* Material for this task:
§

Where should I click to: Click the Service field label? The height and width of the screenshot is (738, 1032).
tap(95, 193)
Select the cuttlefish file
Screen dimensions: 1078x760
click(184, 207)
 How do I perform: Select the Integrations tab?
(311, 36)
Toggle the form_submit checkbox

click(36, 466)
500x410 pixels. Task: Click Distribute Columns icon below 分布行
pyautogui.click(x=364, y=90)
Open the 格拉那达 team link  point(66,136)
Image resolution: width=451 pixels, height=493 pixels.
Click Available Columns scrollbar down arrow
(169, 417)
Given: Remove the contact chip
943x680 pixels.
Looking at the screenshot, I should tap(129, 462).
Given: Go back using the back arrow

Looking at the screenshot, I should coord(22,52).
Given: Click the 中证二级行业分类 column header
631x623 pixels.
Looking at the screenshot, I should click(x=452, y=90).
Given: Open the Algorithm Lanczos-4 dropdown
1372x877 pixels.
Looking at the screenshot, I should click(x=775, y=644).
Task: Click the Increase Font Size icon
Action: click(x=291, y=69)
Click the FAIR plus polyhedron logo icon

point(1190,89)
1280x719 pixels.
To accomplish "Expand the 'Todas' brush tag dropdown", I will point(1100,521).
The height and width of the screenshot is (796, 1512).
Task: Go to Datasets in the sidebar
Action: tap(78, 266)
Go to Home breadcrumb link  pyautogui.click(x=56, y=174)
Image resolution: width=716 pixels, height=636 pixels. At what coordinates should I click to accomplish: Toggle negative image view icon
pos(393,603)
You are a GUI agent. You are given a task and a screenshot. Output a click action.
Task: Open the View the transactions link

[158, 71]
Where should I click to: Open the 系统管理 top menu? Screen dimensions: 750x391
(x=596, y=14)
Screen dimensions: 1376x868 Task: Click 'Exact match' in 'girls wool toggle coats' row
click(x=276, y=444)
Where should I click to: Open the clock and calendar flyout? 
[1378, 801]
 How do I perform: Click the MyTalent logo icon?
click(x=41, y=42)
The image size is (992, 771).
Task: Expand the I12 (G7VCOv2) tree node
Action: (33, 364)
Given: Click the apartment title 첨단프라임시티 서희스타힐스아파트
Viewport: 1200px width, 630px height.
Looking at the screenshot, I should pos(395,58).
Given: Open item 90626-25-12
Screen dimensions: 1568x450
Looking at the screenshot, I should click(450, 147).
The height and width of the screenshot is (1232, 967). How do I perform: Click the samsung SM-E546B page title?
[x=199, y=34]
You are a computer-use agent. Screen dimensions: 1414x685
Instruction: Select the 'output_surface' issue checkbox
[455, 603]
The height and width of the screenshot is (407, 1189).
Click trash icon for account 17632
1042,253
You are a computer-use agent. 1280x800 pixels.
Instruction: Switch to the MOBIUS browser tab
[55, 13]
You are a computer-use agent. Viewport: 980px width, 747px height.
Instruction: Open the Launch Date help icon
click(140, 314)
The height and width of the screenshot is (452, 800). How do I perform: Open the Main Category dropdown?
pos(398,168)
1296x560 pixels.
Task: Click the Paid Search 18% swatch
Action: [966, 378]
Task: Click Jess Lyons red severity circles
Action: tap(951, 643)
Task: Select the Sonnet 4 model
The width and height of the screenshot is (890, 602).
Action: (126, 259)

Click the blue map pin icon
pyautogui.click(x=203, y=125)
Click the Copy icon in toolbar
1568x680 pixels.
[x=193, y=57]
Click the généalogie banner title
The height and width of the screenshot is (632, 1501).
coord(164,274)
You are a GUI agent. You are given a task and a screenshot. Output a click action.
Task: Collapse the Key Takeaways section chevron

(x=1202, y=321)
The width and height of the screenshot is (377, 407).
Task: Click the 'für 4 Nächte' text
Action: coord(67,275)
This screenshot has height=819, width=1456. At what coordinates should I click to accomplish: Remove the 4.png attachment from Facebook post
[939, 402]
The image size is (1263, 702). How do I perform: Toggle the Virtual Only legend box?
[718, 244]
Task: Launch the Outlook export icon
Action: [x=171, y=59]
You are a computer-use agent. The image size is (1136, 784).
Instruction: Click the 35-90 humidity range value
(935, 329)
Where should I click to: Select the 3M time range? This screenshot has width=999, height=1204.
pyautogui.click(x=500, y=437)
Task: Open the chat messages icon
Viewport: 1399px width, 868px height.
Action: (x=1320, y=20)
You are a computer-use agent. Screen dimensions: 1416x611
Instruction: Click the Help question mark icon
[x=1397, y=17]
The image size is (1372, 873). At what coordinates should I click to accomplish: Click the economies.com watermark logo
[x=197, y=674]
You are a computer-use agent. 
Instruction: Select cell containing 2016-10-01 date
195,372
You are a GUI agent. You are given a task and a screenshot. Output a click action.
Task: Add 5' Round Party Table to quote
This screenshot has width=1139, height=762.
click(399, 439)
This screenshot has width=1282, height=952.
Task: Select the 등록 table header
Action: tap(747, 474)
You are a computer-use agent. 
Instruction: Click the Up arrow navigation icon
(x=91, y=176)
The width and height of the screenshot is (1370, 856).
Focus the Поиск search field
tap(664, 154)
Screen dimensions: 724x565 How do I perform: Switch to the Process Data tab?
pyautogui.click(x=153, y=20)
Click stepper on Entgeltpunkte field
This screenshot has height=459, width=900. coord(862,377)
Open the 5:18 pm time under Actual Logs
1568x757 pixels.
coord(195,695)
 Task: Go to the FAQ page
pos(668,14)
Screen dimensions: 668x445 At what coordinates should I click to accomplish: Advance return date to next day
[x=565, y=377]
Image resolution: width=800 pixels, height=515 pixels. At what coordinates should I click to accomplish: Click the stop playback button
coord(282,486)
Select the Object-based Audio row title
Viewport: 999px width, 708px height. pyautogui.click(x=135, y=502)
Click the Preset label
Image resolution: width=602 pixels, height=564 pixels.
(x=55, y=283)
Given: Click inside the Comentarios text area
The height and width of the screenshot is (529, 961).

§

* Work order:
Set down each line from the line containing "Instruction: Click the 35-90" through the final line of the data, exactly and with nothing added.

* Answer box:
Instruction: Click the 35-90 humidity range value
(935, 329)
Where should I click to: Select the 3M time range? This screenshot has width=999, height=1204.
pyautogui.click(x=500, y=437)
Task: Open the chat messages icon
Viewport: 1399px width, 868px height.
Action: (x=1320, y=20)
You are a computer-use agent. Screen dimensions: 1416x611
Instruction: Click the Help question mark icon
[x=1397, y=17]
The image size is (1372, 873). At what coordinates should I click to accomplish: Click the economies.com watermark logo
[x=197, y=674]
You are a computer-use agent. 
Instruction: Select cell containing 2016-10-01 date
195,372
You are a GUI agent. You are given a task and a screenshot. Output a click action.
Task: Add 5' Round Party Table to quote
This screenshot has width=1139, height=762.
click(399, 439)
This screenshot has width=1282, height=952.
Task: Select the 등록 table header
Action: tap(747, 474)
You are a computer-use agent. 
Instruction: Click the Up arrow navigation icon
(x=91, y=176)
The width and height of the screenshot is (1370, 856).
Focus the Поиск search field
tap(664, 154)
Screen dimensions: 724x565 How do I perform: Switch to the Process Data tab?
pyautogui.click(x=153, y=20)
Click stepper on Entgeltpunkte field
This screenshot has height=459, width=900. coord(862,377)
Open the 5:18 pm time under Actual Logs
1568x757 pixels.
coord(195,695)
 Task: Go to the FAQ page
pos(668,14)
Screen dimensions: 668x445 At what coordinates should I click to accomplish: Advance return date to next day
[x=565, y=377]
Image resolution: width=800 pixels, height=515 pixels. At what coordinates should I click to accomplish: Click the stop playback button
coord(282,486)
Select the Object-based Audio row title
Viewport: 999px width, 708px height. pyautogui.click(x=135, y=502)
Click the Preset label
Image resolution: width=602 pixels, height=564 pixels.
(x=55, y=283)
Given: Click inside the Comentarios text area
The height and width of the screenshot is (529, 961).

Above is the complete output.